[Records excerpted from a collection]
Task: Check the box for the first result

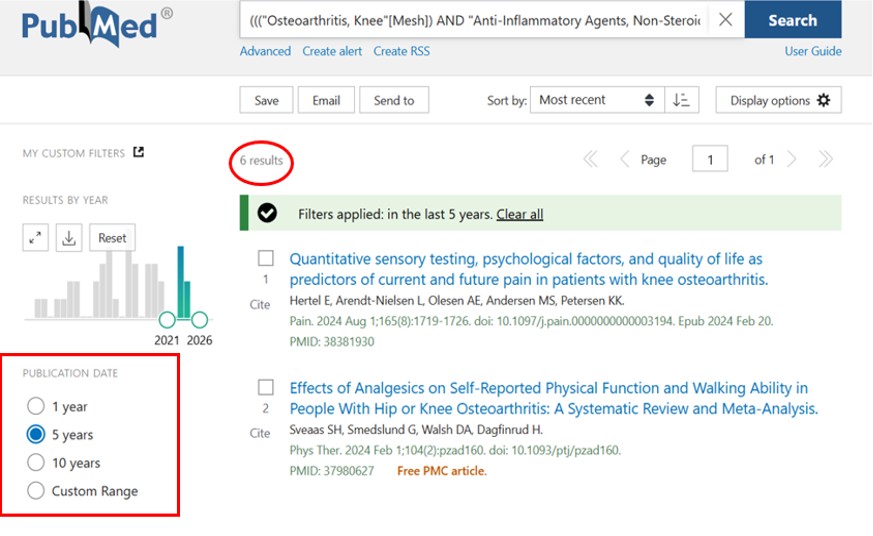Action: (266, 258)
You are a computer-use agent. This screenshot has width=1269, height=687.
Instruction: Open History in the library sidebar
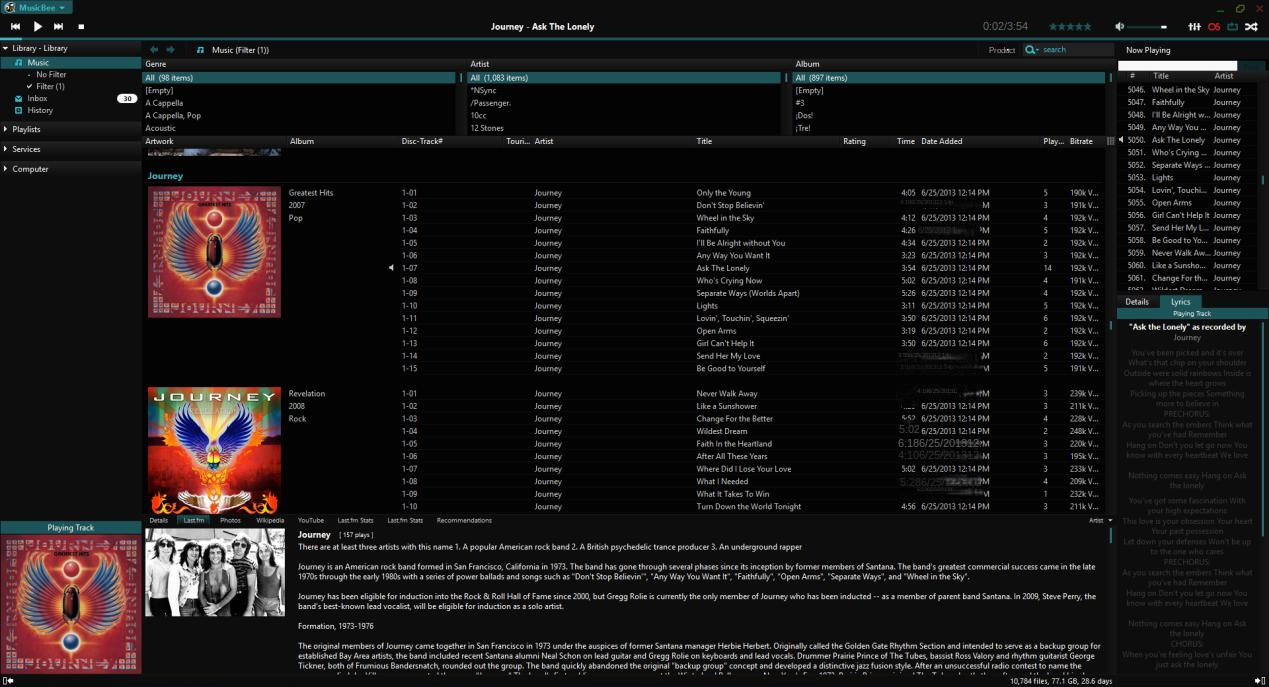pyautogui.click(x=40, y=110)
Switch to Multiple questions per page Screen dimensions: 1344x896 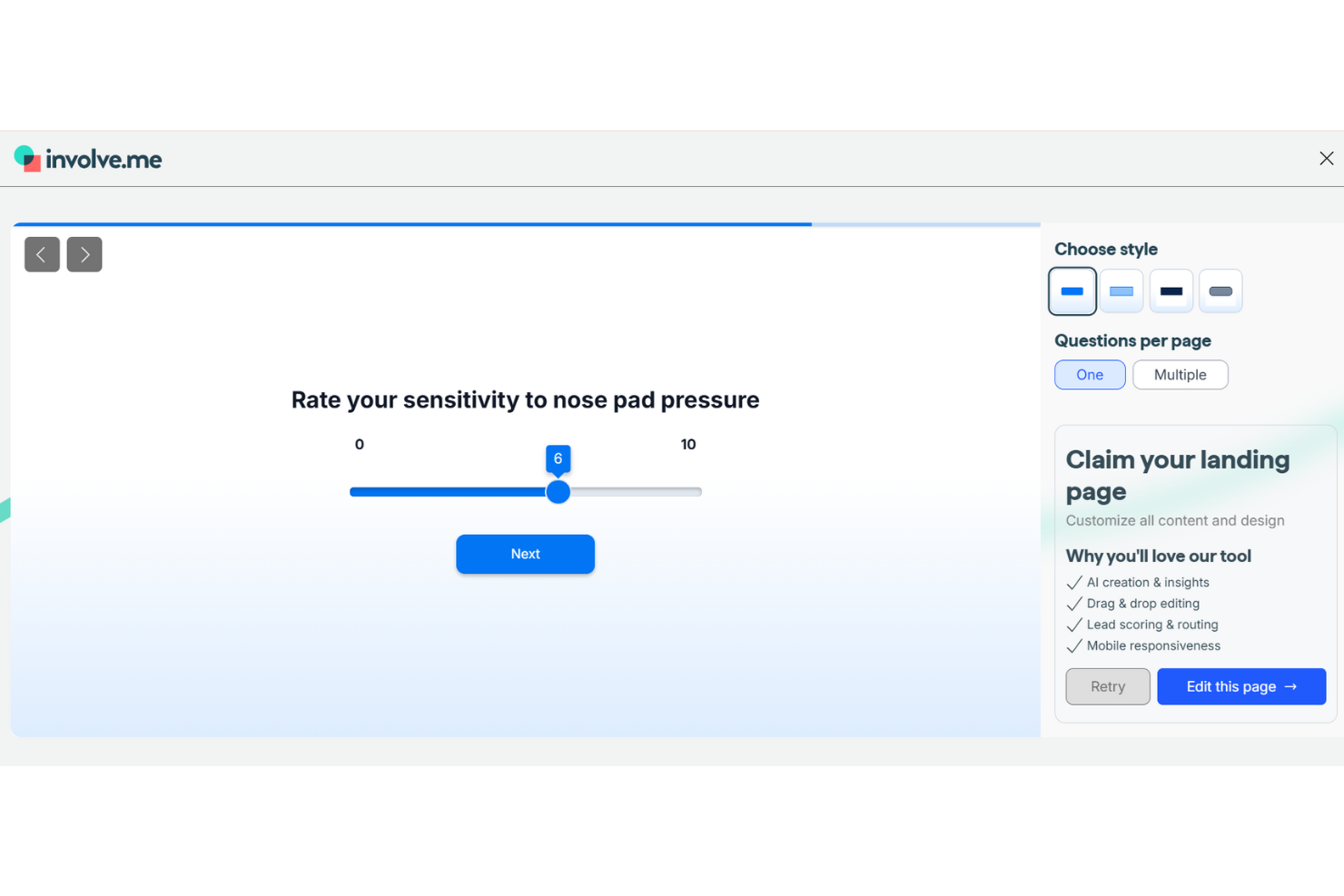coord(1180,374)
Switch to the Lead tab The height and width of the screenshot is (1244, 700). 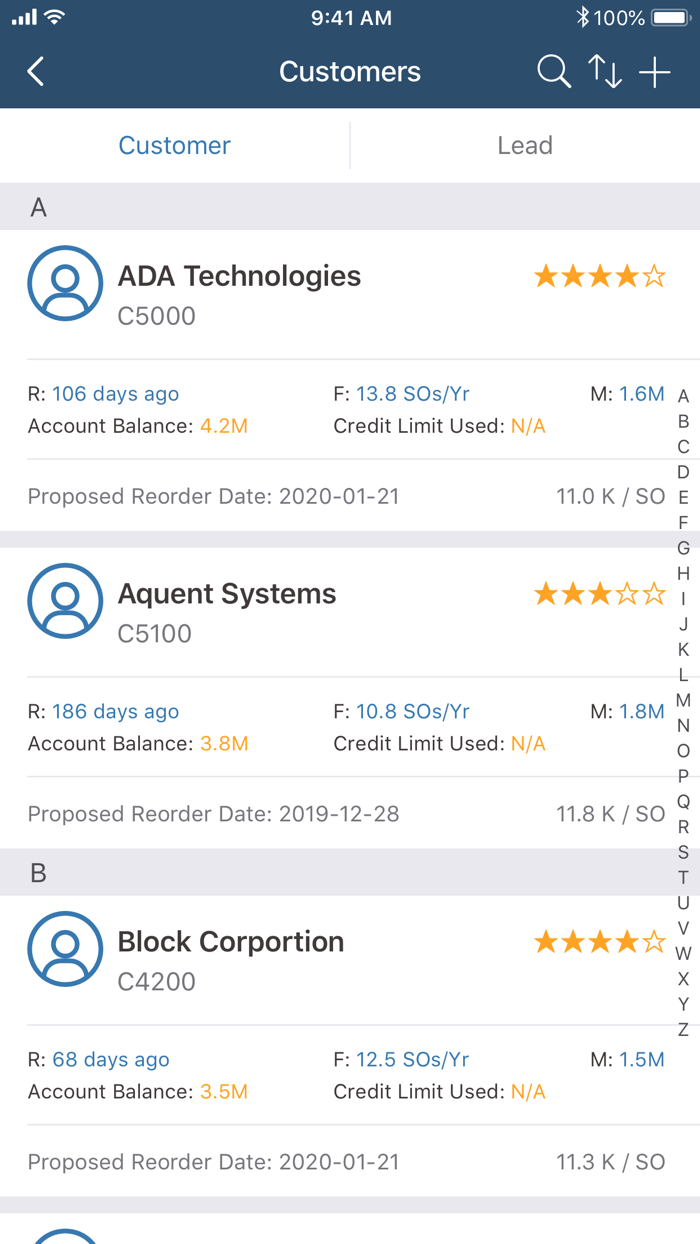(525, 146)
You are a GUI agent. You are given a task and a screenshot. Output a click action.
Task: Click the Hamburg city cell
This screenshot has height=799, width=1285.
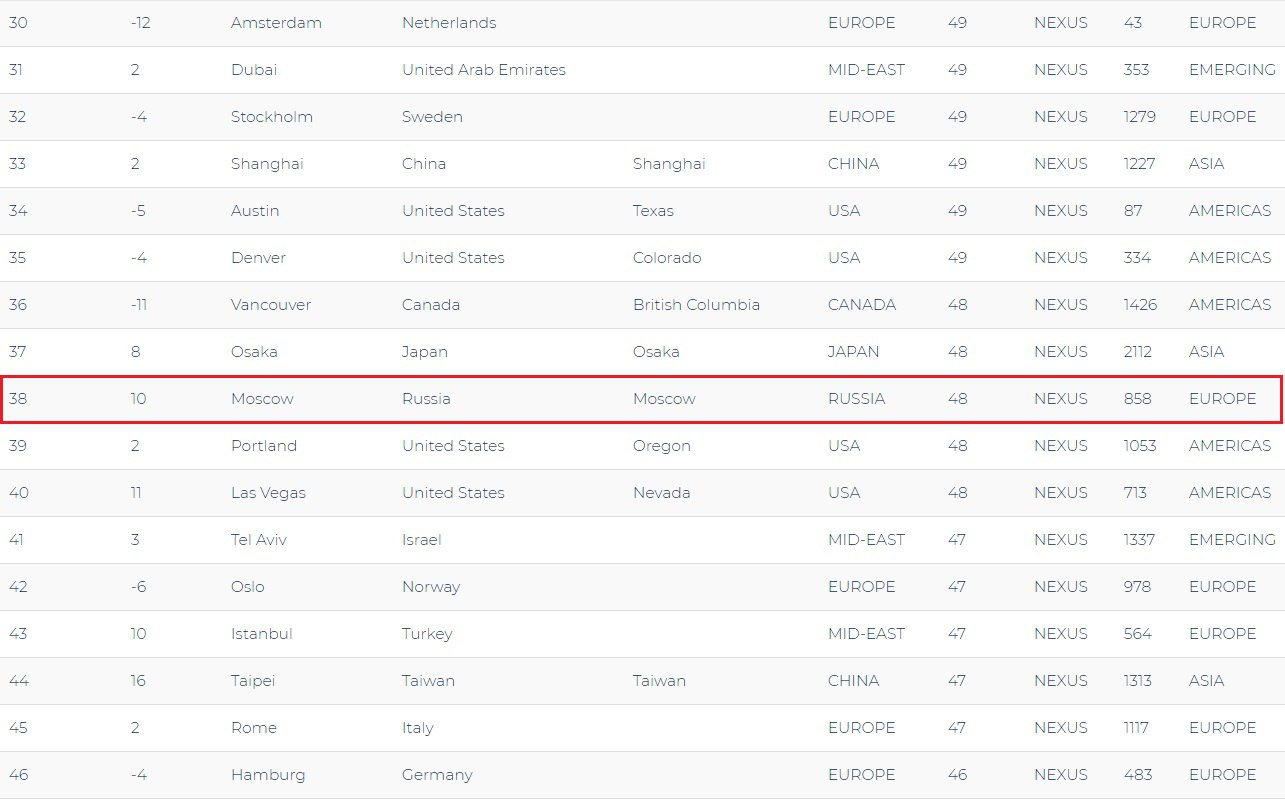267,775
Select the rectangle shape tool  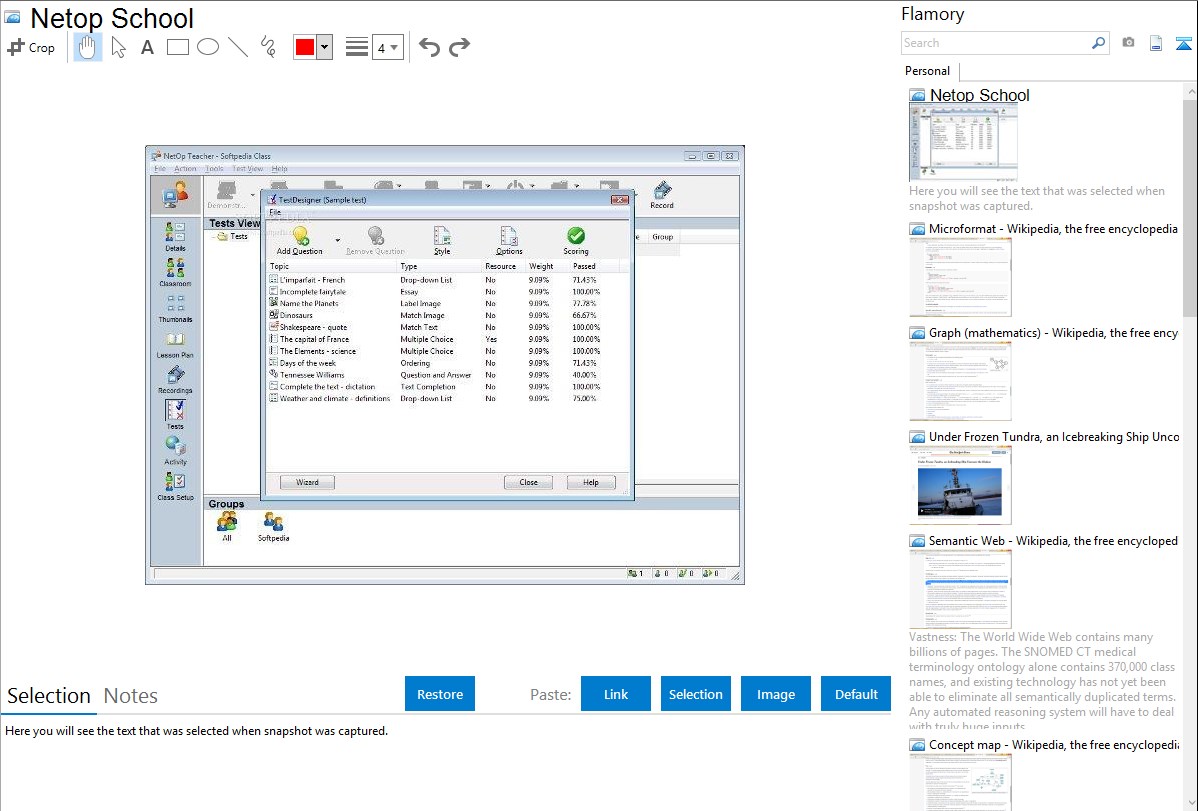pos(178,47)
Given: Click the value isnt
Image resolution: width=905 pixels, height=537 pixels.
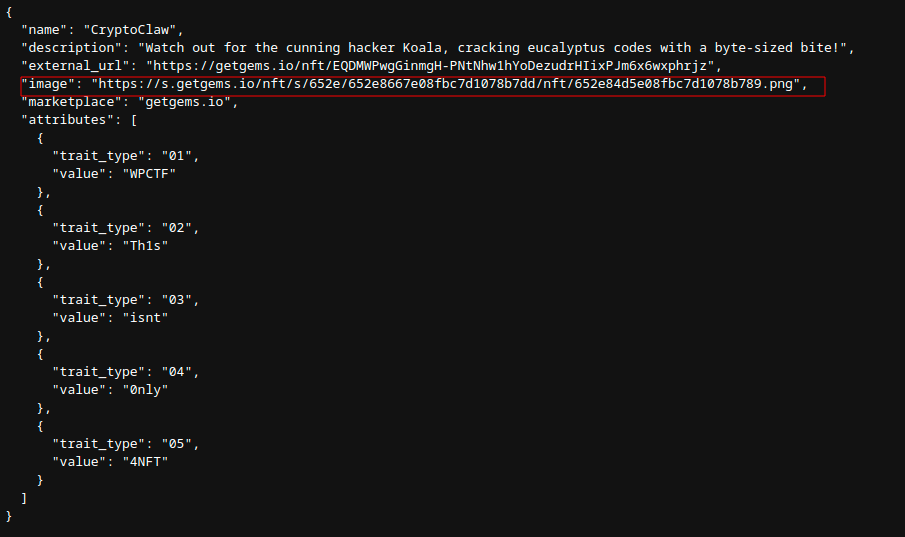Looking at the screenshot, I should pos(145,318).
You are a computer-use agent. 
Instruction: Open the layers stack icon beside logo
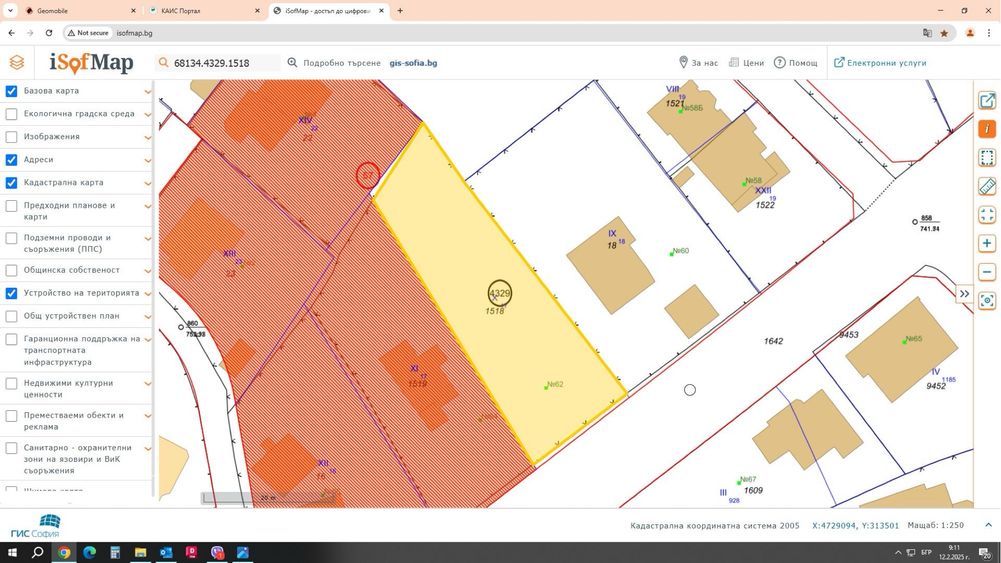(17, 63)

(WHAT THIS TASK INVOLVES)
Start with the line that holds "Given: Click the value isnt" and retype each line through the last one in the data, exactly and without pictures.

(ANSWER SPACE)
Given: Click the value isnt
Image resolution: width=905 pixels, height=537 pixels.
Looking at the screenshot, I should pos(145,318).
You are a computer-use agent. 
Instruction: Open the layers stack icon beside logo
(17, 63)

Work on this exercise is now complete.